Outro ponto importante que o longa fala é a teoria de relatividade, toscamente explicada por Luiz (vivido, em um primeiro momento por Enrique Diaz, e em outro por Stênio Garcia), um soldado com quem Áurea tem um breve início de caso. Em uma primeira olhada, ela parece desconexa de todo o longa, mas, quando o último diálogo chega ao fim, vemos que tudo foi uma `preparação de terreno` da parte de Elena Soárez, a roteirista do filme, para finalmente fechar a idéia principal da saga de Áurea: o tempo modifica as pessoas.

A fotografia é algo que também merece destaque. Mesclando momentos em que as dunas são retratadas como uma verdadeira prisão e outros em que mostra que existem muitos horizontes e caminhos a se seguir, bastando apenas ter coragem de tentar, ela se configura como uma das coisas mais bonitas que se vê na telona. Isso sem contar a iluminação que é algo que também é belamente utilizada (vide a cena final, onde há uma conversa entre Áurea e Maria)

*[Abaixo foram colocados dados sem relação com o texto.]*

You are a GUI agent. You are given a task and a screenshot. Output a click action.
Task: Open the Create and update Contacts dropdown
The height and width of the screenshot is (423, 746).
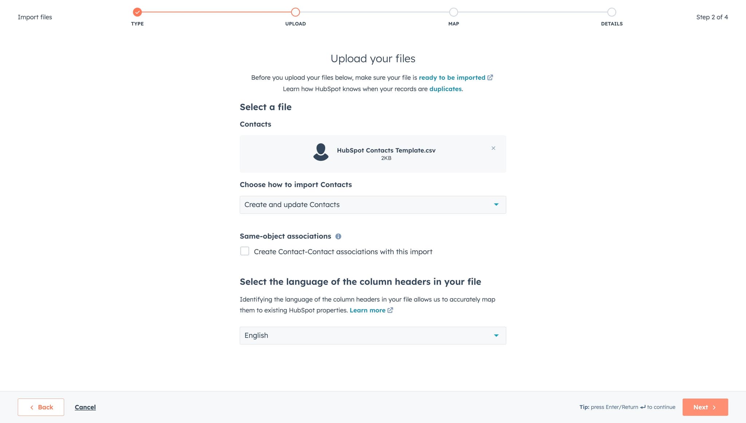point(372,205)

Assim como as grandes obras das artes, “Casa de Areia” possibilita muitas interpretações e causa em cada pessoa que se propõe a vivê-la intensamente, uma experiência única e pessoal. Entenda como um conselho de amigo: apesar de aparentar ser maçante, o pesadelo poético e, porque não dizer, kafkiano vivido pelo trio de mulheres é um excelente filme, onde o silencio impera, chegando quase a se tornar um personagem e tudo que está em cena, todas as tomadas e todos os diálogos (poucos, admito) foram feitos para ser apreciado segundo a segundo, frame por frame, palavra por palavra, e assim, podermos, pifiamente, adentrar no universo vivido por Áurea, Maria e D. Maria. Espero que com este filme as pessoas que pensam que brasileiros não sabem fazer cinema se calem, afinal, “Casa de Areia” é cinema na melhor concepção da palavra!